In its June MPS the Reserve Bank set out what it means by the neutral interest rate.

"The neutral interest rate is an important concept in monetary policy. It represents the dividing line between where interest rates are stimulating or constraining economic activity," the Reserve Bank said.

Lowered after the GFC

 In October 2013 Assistant Governor John McDermott explained that the Reserve Bank had lowered its neutral interest rate assumption following the Global Financial Crisis. 

"The evidence and research we have accumulated does point to neutral interest rates being lower than in previous cycles. The neutral level of nominal 90-day rates looks to have fallen to around 4.5%, though there is a confidence band around that figure. Based on the uncertainty we’ve typically found in the past, the band might be in the order of half a percentage point each side of the central estimate. We have lowered the view of neutral 90-day rates in our forecasting framework in line with that. That estimate compares with figures in 2003 of somewhere between 5.5% and 6.25%," McDermott said.

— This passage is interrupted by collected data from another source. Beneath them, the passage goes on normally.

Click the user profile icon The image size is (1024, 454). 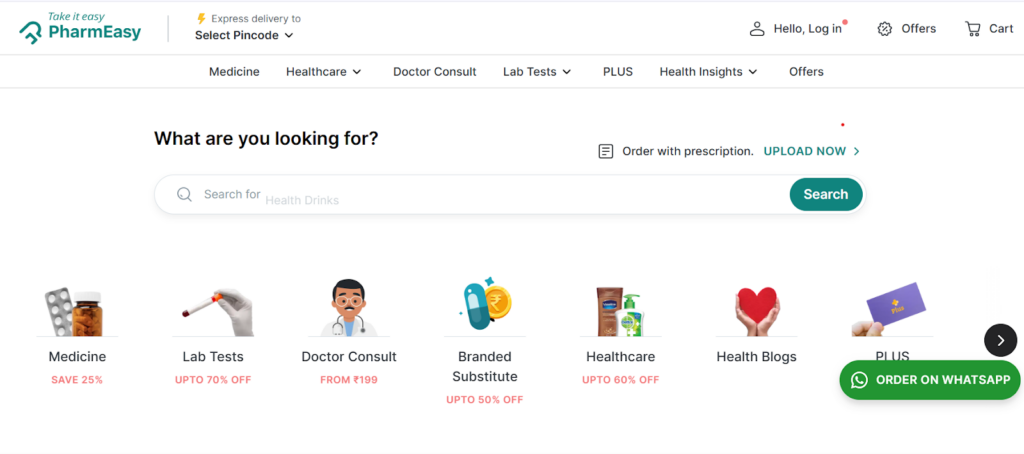point(757,29)
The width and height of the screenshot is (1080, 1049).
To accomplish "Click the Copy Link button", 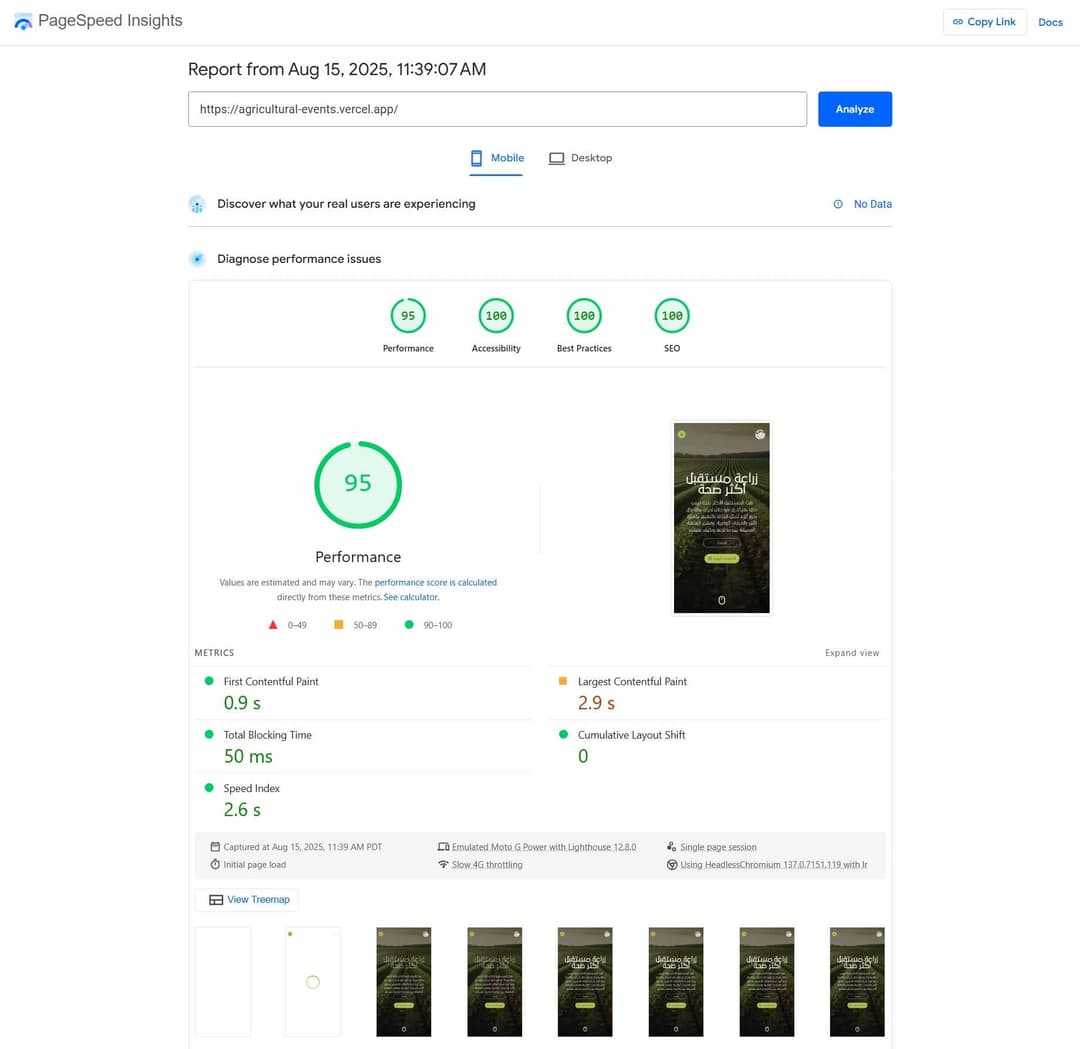I will click(984, 22).
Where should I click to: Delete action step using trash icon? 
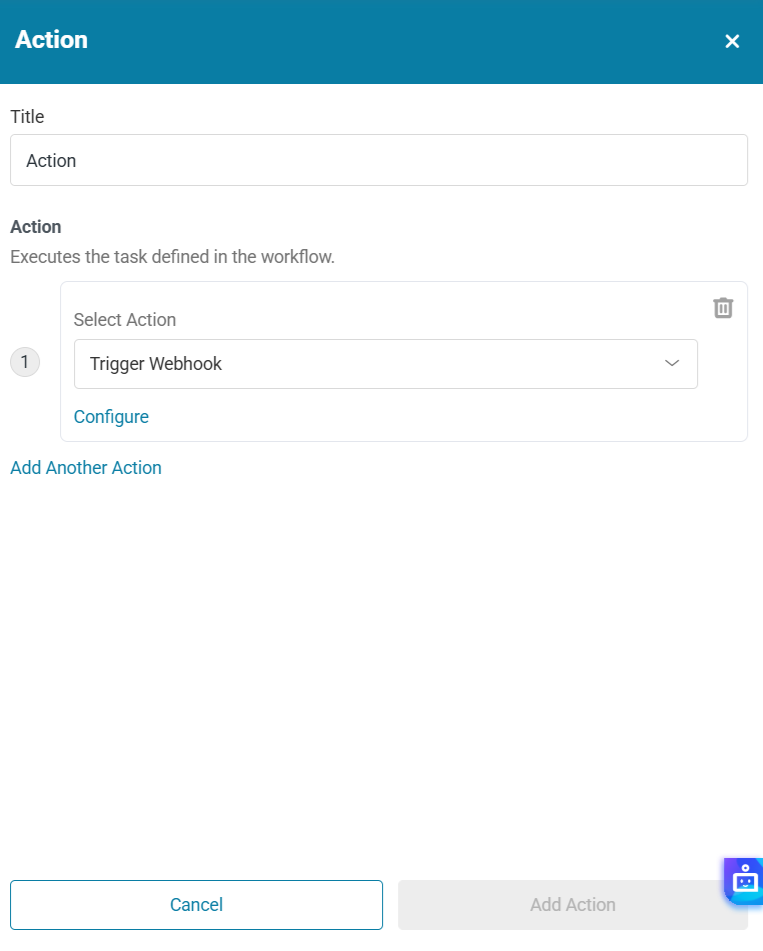[x=723, y=308]
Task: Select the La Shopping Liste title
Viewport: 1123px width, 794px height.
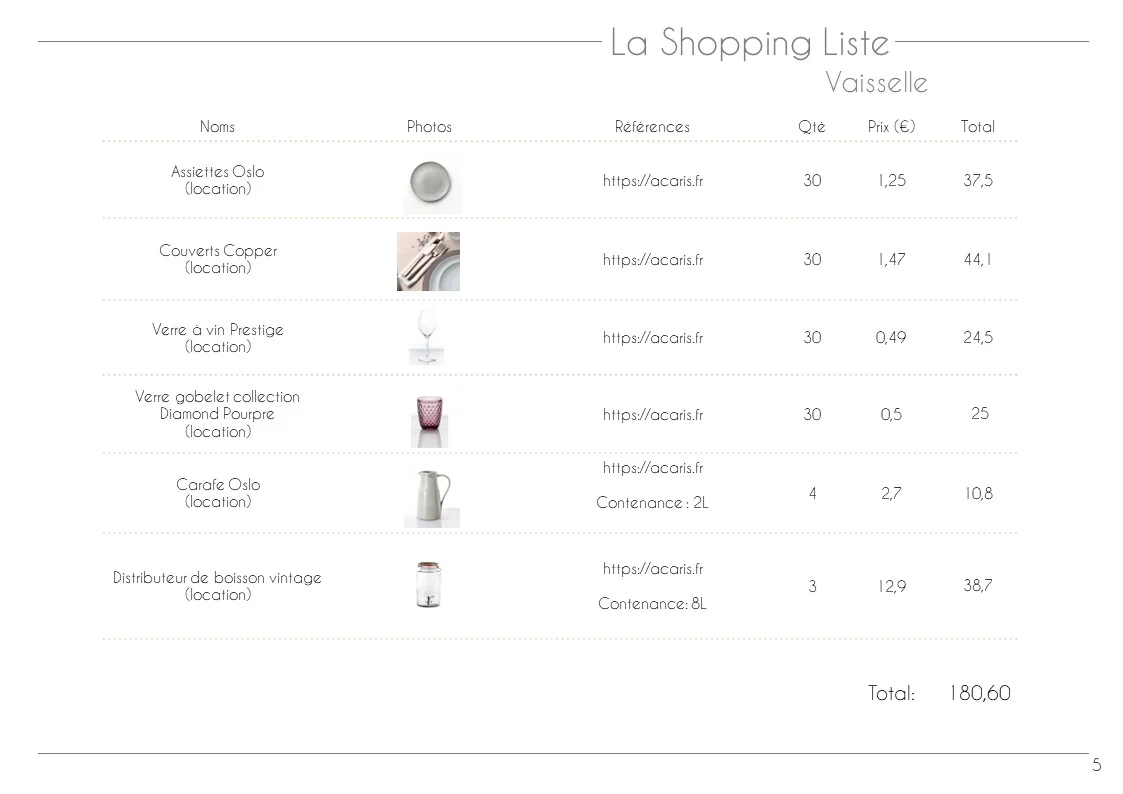Action: click(x=749, y=42)
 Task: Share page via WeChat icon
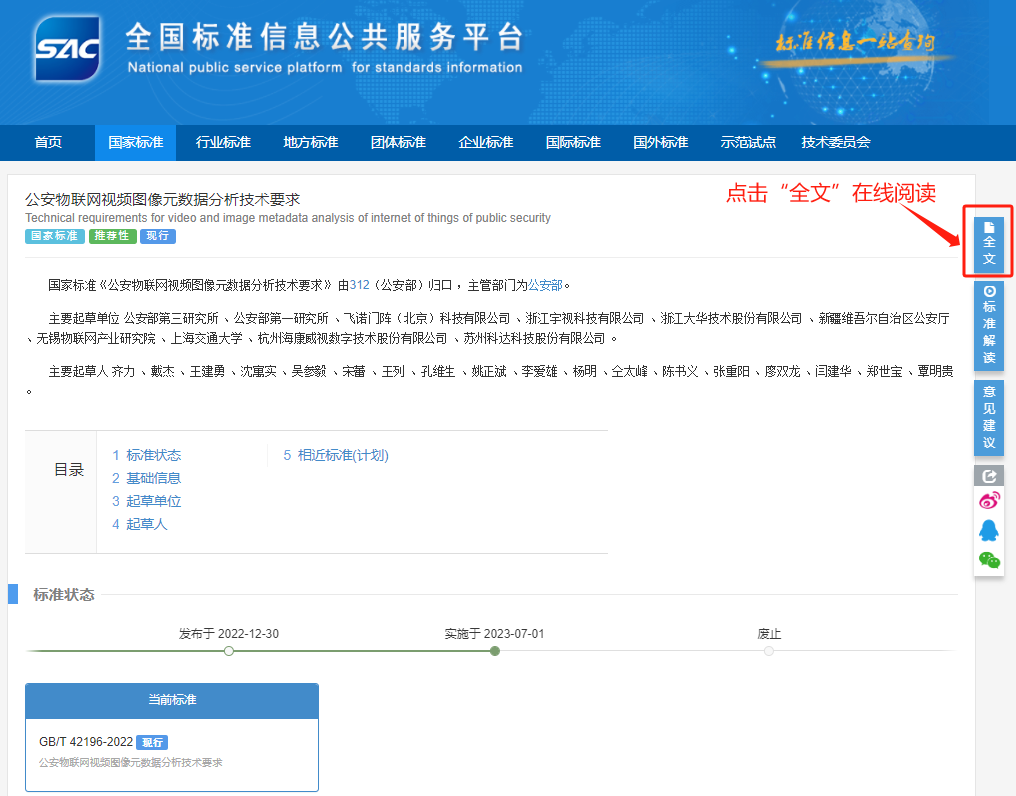coord(989,560)
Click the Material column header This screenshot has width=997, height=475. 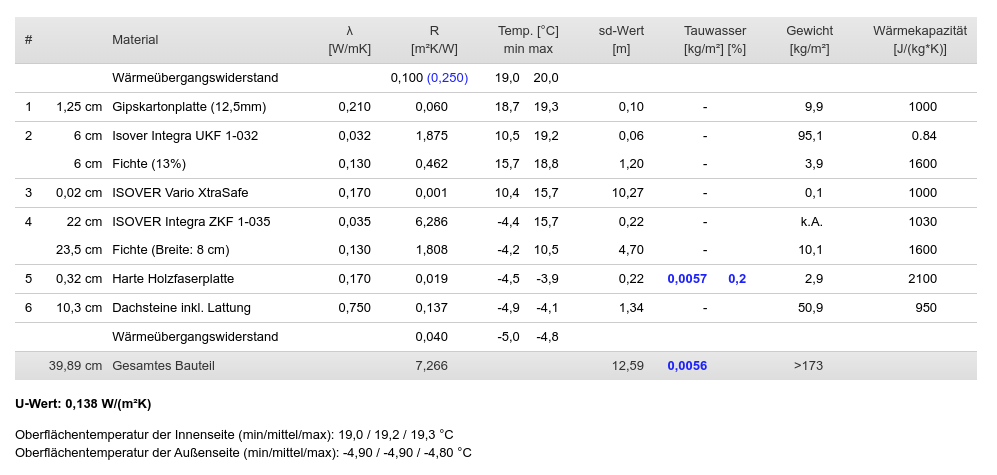coord(135,39)
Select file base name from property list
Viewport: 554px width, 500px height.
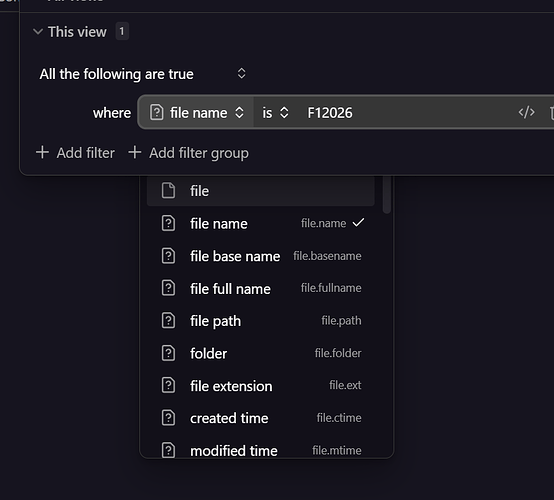pyautogui.click(x=261, y=256)
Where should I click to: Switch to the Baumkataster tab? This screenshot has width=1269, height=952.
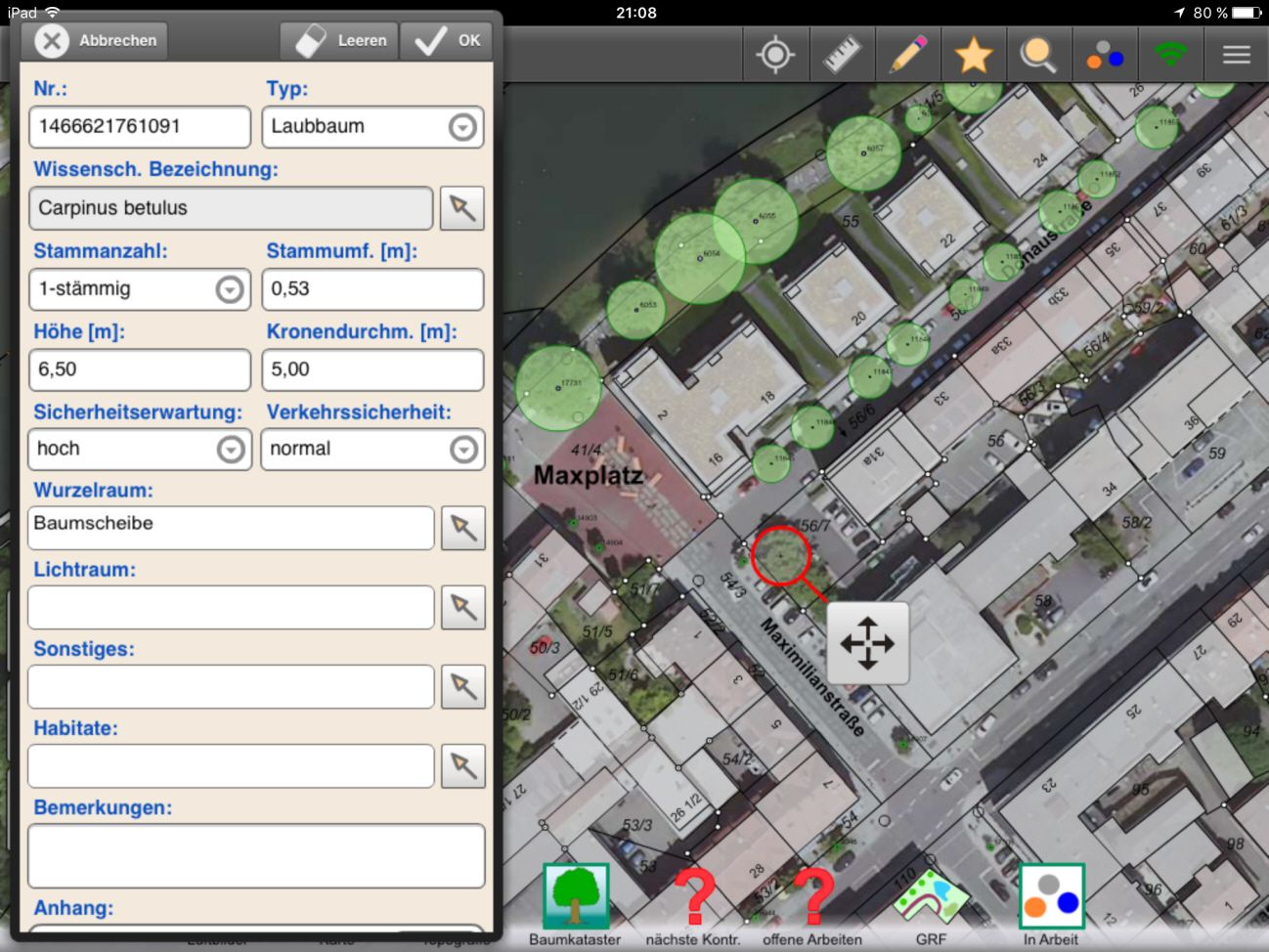coord(575,905)
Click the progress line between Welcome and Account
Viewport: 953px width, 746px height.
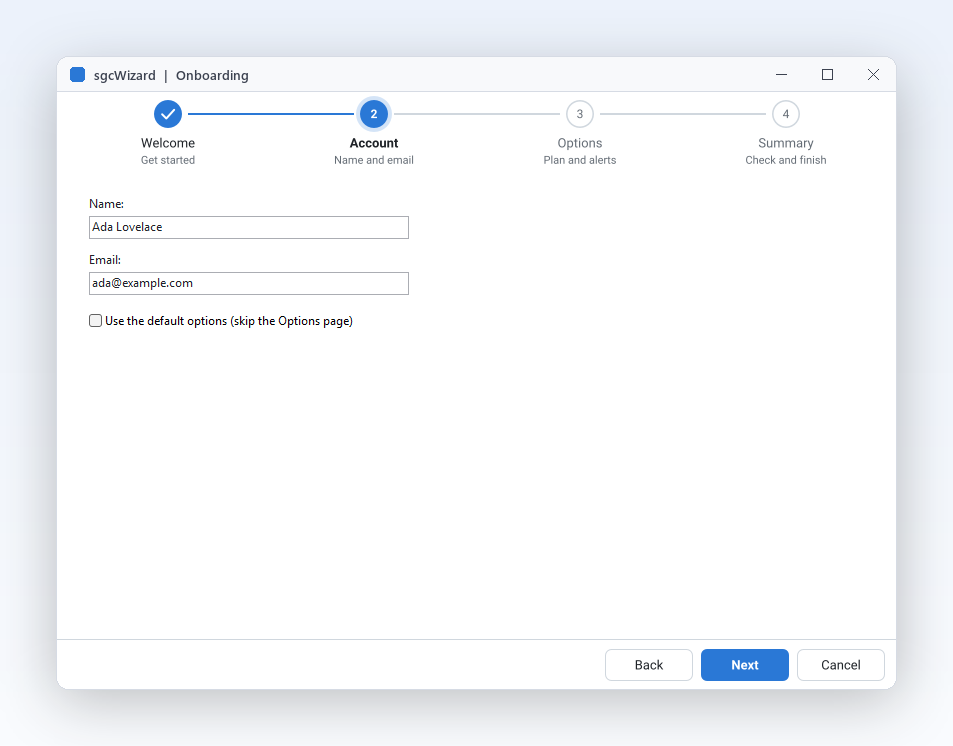(270, 114)
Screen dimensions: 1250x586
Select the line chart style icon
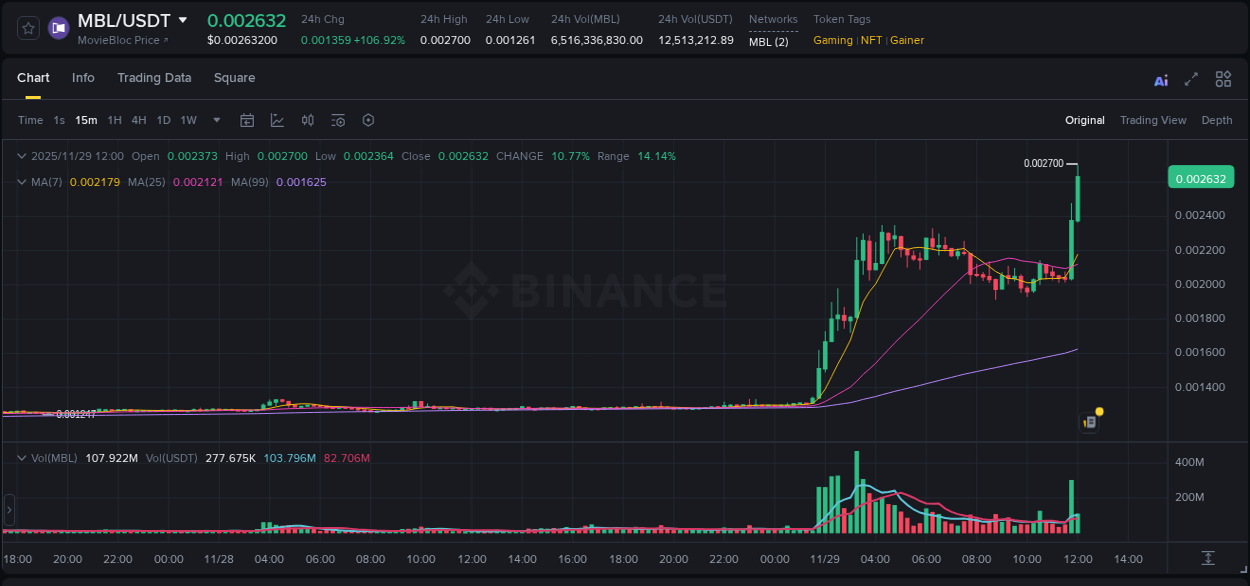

He went on to say an implication of a lower neutral interest rate is that households and businesses will face lower interest rates "on average." However, this shouldn't be taken as a promise of lower interest rates all the time, McDermott added.

More recently, in April this year, McDermott said the Reserve Bank's estimate of the neutral rate was lowered following the Global Financial Crisis to reflect higher household debt levels, plus higher financing costs pushing up the spread between the 90-day rate and the interest rate on household mortgages. And in his 2013 speech McDermott said for Reserve Bank purposes the neutral interest rate is the rate consistent with inflation being steady at, or close to, the midpoint of the inflation target band (2%) and a zero output gap.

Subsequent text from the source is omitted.